Consider $$X(t)=\mbox{Number of wins} - \mbox{Number of losses}$$ for $t$ Bernoulli($\theta$) trials.
I calculated that $$P(X(t) = x) = {t \choose (t-x)/2} \theta^{\frac{t+x}{2}} (1- \theta)^{\frac{t-x}{2}}$$ i.e. (winning trials - losing trials) = $x$ and (winning trials + losing trials) = $t$.
If we let $S = \{X(t)\}_{t=0}^{T}$, my question then is:
For an arbitrary integer $x$, what is $P(x \in S)$ as $T \rightarrow \infty$?
Since $X$ is performing a random walk with drift $2\theta-1$ and $S_T$ is the range of $X$ up to time $T$, if $\theta=\frac12$ then $P(x\in S_T)\to1$ for every $x$, when $T\to\infty$. If $\theta\gt\frac12$ then $P(x\in S_T)\to1$ for every $x\geqslant0$, when $T\to\infty$. If $\theta\lt\frac12$ then $P(x\in S_T)\to1$ for every $x\leqslant0$, when $T\to\infty$.

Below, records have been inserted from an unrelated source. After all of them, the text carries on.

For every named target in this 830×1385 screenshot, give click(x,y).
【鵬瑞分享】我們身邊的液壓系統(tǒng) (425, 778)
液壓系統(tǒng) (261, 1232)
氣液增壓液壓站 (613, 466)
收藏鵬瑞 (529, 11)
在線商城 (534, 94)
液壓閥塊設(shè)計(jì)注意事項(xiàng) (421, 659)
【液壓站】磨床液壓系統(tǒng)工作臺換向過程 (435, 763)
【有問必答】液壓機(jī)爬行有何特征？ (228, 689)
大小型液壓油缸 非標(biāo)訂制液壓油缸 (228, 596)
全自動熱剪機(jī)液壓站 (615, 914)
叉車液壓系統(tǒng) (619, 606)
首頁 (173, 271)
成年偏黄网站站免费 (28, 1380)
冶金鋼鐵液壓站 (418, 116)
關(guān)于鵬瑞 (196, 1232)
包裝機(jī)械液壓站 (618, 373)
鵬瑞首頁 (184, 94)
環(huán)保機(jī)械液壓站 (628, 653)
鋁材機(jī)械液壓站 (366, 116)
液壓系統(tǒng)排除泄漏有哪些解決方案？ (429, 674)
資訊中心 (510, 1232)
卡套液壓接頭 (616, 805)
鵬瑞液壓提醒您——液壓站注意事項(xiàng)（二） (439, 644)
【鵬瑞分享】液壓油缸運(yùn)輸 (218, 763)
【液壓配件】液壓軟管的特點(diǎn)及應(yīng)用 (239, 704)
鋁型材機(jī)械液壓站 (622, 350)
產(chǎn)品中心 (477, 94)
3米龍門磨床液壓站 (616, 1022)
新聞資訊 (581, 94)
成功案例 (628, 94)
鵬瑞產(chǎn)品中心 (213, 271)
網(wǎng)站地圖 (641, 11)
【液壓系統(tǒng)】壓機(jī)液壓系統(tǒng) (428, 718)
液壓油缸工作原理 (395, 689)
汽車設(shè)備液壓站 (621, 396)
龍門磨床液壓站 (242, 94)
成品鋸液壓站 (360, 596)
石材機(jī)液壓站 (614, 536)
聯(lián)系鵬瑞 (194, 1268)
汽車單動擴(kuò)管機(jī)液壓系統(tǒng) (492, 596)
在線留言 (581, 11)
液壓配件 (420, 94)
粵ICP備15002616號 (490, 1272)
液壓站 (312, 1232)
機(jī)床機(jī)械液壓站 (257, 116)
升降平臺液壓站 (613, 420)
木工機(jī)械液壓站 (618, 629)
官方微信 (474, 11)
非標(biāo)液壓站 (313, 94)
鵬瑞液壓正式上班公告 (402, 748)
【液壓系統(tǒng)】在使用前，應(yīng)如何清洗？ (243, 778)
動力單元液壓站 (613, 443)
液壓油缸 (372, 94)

By symmetry, the only remaining case is when $x\gt0$ and $\theta\lt\frac12$. Then $P(x\in S_T)\to h^x$ where $h=\lim\limits_{T\to\infty}P(1\in S_T)$. The usual one-step Markov recursion indicates that $h=(1-\theta)\cdot1+\theta\cdot h^2$ hence $h=\theta/(1-\theta)$.